Research organisations conduct collaborative, alliance-led work. Using partnerships to plug gaps in expertise or utilise the specialist knowledge that some companies possess has been a key driver for growth for many of the largest pharmaceutical and biotech companies.
Whilst this dynamism increases the complexity of work a biopharma company can take on, it also leads to difficulties to manage data pipelines through a single cloud provider. This internal complexity can also limit the flexibility of individual research arms running workloads at scale in the cloud. This is because the increasing size of a cloud data store in one end of a research organisation leads to data gravity – a phenomenon whereby researchers move their data stores to the existing cloud data source to take advantage of the cloud’s ability to scale quickly and deal with performance issues. However, this data gravity only promotes the problem of large data store consolidated across numerous vendors, at different ends of an organisation.
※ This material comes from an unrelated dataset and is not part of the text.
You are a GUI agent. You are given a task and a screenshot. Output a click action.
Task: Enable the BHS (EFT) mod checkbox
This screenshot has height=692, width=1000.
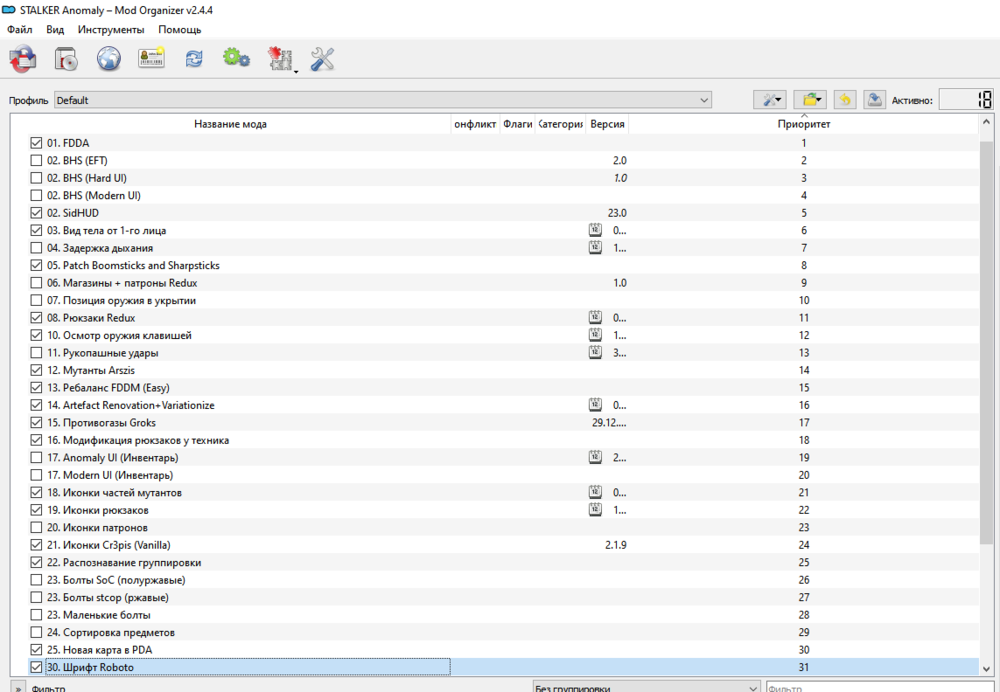coord(37,160)
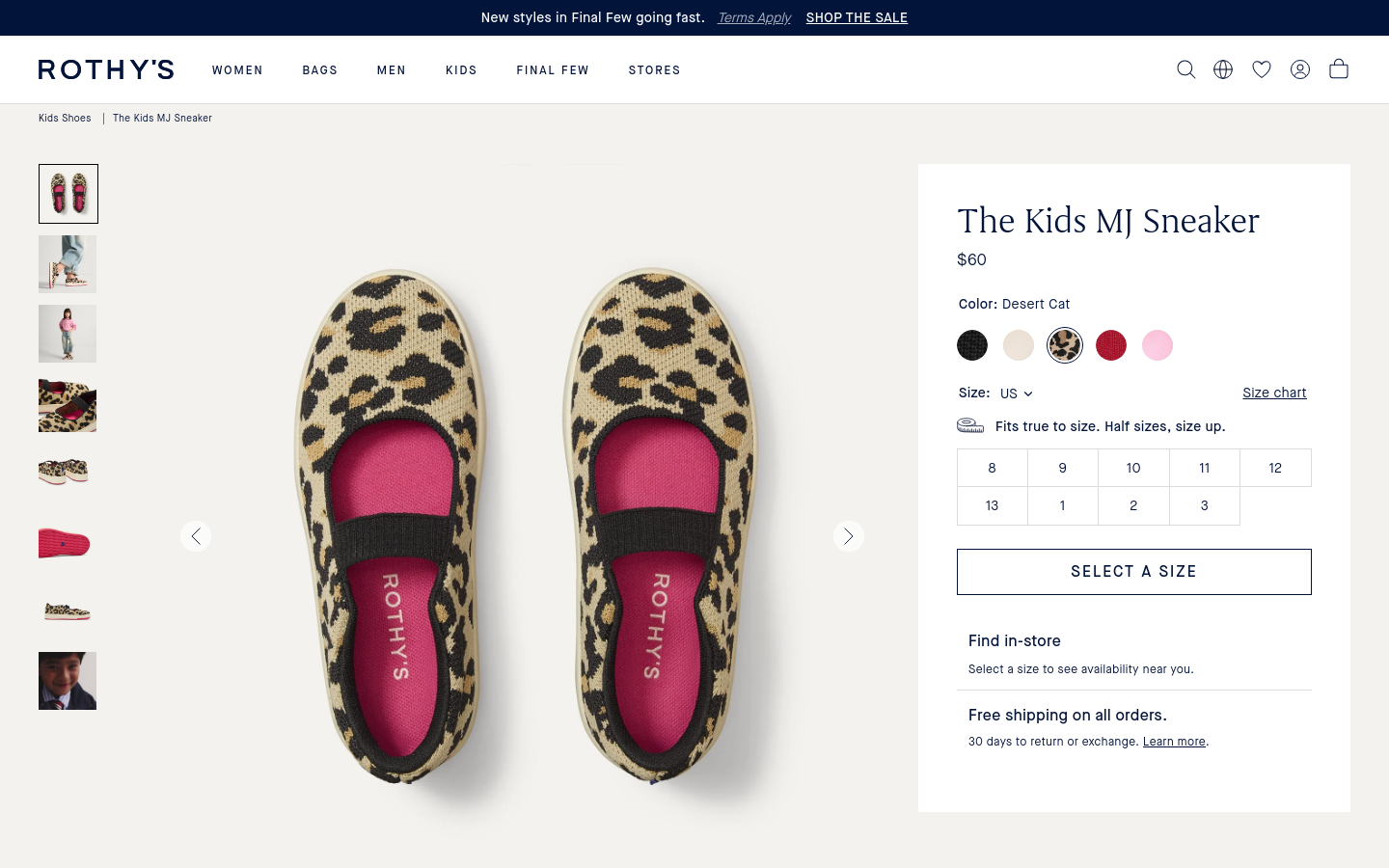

It can be highly expensive to move data between storage environments, compounding cost issues and de-incentivising consolidation.
If you add in the commercial incentives that cloud providers offer to ensure their customers remain tethered to their platforms, we start to get a sense of why so many research organisations are running data stores across multiple cloud providers.
But why is this an issue? Does it even have to be? Sure, there is the cost issue to contend with, which occurs when there are underused or over-provisioned resources across cloud systems, at a time when funding is limited and as companies are actively looking to streamline their cloud workloads. But often trying to consolidate onto a single cloud vendor can exacerbate that issue – vendor lock-in limits flexibility long term, as well as hindering an organisation’s capacity to efficiently allocate resources or foster collaboration across different teams. Countering these challenges requires a mindset shift. From one that sees too many cloud providers as a complication, to one that is at least open to embracing the multi-cloud future many are already a part of. Doing that requires having software solutions that empower that sort of flexibility.
Research tools that empower flexible pipelines
Firstly, a key reason many researchers lack flexible data pipelines is due to friction between software and the cloud system. To reduce friction between existing research software and a cloud-based service, organisations should always use pipeline infrastructure that is platforms agnostic.
Second, organisations must ensure all data workflows used are portable across compute environments. This can promote maximum flexibility for researchers. Some research tools available on the market are now built with an abstraction layer between pipeline and the underlying compute environment. This means that when it comes to runtime, the compute environment is selectable, and the pipeline can be run anywhere without the need for modification. This empowers researchers across different arms to work and share knowledge, and not be inhibited by siloed data.
Finally, ensuring research infrastructure is built with collaboration in mind can help an organisation get the most out of the cloud’s flexibility and scalability. Ensuring research tools are positioned in sharable compute environments, that provision storage flexibly as per researcher need, can go a long way to improving flexibility across a research organisation. This, coupled with research tools that come with a common user experience, can all help researchers navigate pipelines regardless of the underlying cloud platform.
What all of this speaks to is the need for flexible research tools to go hand in hand with a more dynamic approach to the cloud. Embracing the mutli-cloud environment many biotechs find themselves in, or actively pursuing hybrid models, does not have to come with added complexity and cost. If anything, the opposite is true. When the workflow tools and pipeline software deployed are sufficiently adaptable, navigating variable workloads or collaborating with new knowledge centres becomes easy. And this is where innovation is unlocked.